Last edited: Jul 22, 2005
2. Jul 21, 2005

### twits

3. Jul 21, 2005

### HallsofIvy

Staff Emeritus
mass times acceleration equals force. You should be able to calculate the total force- it is the force due to their charge minus the friction force which you are given. That gives you a differential equation for the motion of each of the particles- be sure to include the different masses of the particles.

4. Jul 21, 2005

### twits

That's the way I approached the problem, but then I got convoluted with the variables. It's so confusing.

5. Jul 21, 2005

### twits

Thank you.

6. Jul 21, 2005

### twits

Please, anyone? This isn't homework or anything, so if you think you have the answer, just show it !!!
Thanks.

7. Jul 21, 2005

man, that DE is going to be a nightmare!

can you show us what you have?

8. Jul 22, 2005

### twits

Sum of force on the electron= kQ1*Q2/(r(t))^2 - (v(t))^(1/2)
m*v'(t)=kQ1*Q2/(r(t))^2-(v(t))^(1/2)

But then how will I connect r(t) and v(t) ?

I got stuck here.

9. Jul 22, 2005

### twits

Let's just eliminate the medium, will the problem be easier ?

10. Jul 22, 2005

v(t) = dr(t)/dt

yeah, and taking away that drag force will make things easier, i bet.

11. Jul 22, 2005

actually, dr/dt is going to be more difficult than this, since both charges are accelerating towards each but at different rates.

tough!

12. Jul 23, 2005

### sniffer

for twits: do you mean the medium create decelerating force? opposite to the velocity?

13. Jul 23, 2005

### twits

either way is ok. Let's just say it's the opposing force .

14. Jul 23, 2005

### twits

Question: Can we use the known charges, masses of the particles to indicate how far each will go, then just do the problem for 1 particle?

15. Jul 23, 2005

### twits

Can anyone describe how the velocities of the particles will change during their movements(with the dragging force in this case) ?

16. Jul 23, 2005

### Päällikkö

I tried to solve the problem with work done by the field (dW = F dr), but I got infinites.
I think the problem cannot be solved if the distance goes to 0 (well, not with dW = F dr), it can only go somewhere quite close to it (before the particles collide).

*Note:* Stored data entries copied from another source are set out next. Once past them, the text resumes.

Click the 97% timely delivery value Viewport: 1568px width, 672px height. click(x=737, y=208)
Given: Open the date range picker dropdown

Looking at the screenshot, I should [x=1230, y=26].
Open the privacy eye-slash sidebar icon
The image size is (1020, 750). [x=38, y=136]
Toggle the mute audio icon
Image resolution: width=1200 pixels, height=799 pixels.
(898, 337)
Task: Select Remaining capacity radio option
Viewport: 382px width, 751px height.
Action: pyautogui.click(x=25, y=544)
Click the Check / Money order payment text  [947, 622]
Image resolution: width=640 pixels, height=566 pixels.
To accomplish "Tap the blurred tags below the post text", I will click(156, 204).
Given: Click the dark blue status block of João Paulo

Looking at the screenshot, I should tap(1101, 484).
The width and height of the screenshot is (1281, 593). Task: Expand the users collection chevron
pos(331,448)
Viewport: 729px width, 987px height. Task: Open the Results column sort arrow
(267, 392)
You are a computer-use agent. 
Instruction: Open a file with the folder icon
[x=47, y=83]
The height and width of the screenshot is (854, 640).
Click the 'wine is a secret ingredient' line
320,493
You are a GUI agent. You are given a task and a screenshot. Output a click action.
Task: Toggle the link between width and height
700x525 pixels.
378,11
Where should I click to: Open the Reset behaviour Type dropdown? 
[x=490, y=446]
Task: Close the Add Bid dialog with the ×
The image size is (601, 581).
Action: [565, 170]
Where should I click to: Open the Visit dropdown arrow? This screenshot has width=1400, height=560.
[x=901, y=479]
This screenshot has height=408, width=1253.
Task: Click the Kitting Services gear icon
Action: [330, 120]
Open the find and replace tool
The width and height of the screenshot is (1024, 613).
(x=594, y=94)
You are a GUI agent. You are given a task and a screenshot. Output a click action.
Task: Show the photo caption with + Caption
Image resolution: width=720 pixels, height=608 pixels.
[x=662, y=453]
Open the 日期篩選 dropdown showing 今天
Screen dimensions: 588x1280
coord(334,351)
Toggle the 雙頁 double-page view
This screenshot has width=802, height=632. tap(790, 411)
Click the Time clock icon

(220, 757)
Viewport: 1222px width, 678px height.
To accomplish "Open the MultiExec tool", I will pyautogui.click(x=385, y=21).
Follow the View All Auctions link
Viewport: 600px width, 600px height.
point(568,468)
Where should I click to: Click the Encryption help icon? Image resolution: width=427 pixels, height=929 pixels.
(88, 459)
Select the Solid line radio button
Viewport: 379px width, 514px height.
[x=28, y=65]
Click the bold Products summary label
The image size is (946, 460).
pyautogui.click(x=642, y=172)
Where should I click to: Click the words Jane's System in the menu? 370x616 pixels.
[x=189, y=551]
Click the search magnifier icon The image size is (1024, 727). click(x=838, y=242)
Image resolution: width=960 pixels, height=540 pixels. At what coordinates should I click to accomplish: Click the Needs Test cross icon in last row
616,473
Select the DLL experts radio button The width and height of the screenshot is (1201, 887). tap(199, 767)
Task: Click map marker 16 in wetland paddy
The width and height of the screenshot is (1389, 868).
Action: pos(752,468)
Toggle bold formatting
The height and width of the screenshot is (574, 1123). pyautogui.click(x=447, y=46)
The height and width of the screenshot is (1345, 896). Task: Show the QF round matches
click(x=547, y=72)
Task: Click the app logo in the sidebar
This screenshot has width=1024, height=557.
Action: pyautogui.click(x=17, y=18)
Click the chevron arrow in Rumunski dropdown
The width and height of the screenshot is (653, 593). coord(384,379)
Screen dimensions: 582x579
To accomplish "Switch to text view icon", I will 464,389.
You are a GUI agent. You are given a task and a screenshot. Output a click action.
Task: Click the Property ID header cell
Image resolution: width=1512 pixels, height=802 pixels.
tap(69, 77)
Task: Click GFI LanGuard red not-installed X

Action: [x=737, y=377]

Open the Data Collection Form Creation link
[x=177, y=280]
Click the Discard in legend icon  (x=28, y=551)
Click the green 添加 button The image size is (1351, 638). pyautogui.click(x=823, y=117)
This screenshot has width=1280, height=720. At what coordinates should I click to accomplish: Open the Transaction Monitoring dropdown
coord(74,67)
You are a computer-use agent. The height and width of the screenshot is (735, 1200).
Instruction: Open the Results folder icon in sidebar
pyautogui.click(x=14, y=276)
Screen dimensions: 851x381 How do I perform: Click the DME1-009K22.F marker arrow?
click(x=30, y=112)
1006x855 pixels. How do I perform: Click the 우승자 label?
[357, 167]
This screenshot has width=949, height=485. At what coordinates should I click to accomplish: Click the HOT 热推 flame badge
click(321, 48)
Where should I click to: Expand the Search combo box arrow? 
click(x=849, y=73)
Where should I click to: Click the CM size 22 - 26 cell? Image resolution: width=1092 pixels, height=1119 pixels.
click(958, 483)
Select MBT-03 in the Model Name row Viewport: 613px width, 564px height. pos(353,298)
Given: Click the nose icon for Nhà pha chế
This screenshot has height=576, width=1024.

I suppose there either are some formulas I'm unaware of or I had the wrong approach. The latter is quite likely :).

I did not take relativistic effects into account in my calculations. Those would require some knowledge in general relativity (which I lack) as the particles are accelerating, I suppose.

17. Jul 23, 2005

### faganac

sounds very complicated from here :rofl:

18. Jul 23, 2005

### mukundpa

If you eliminate the medium, considering the two partical system the e force is internal force and so conservation of momentum and conservation of energy will give the velocities of the two particles as a function of distance r between them, their approach velocity is the sum of magnitude of these two velocity.

19. Jul 24, 2005

### Päällikkö

I simplified the problem a bit: No resistance by medium, proton glued (ie. not moving).
With dW = F dr I got the velocity of the electron:
$$v_e = \sqrt{ \frac{-2kq^2(\frac{1}{x}-1)}{m_e} }$$, where x is the "end distance" from the proton. Is this correct?
When x -> 0, the velocity goes infinite (and when x = 1, v = 0, sounds reasonable). I suppose the time will still be finite, though.

as $$v = \frac{dx}{dt}$$, and the v in my equation is dependant on x (v(x), instead of time v(t)) can the time be solved: $$\int dt = \sqrt{ \frac{m_e}{-2kq^2}} \int \frac{dx}{\sqrt{\frac{1}{x}-1}}$$ ?
Well, I can't solve the integral. I'm not too familiar with differential equations anyway.

I do hope I didn't make a fool out of myself, but I'm afraid I did it all totally and utterly wrong :).

EDIT: I put my calculator to solve the integral (the simplified problem) with numerical approximation. I got 0,0693 seconds as the answer.
Sounds logical, as if the force was constantly $$F = k \frac{q^2}{1^2} = kq^2$$ (so r = 1), the trip'd take 0,0888 seconds (provided I typed all the numbers correctly into my calculator).

Last edited: Jul 24, 2005
20. Jul 25, 2005

### mukundpa

The integral is correct. If the proton is not glued then we have to take approach velocity
of the two particles resulting in a factor sqrt[M/(m+M)]
m = mass of electran and M = mass of Proton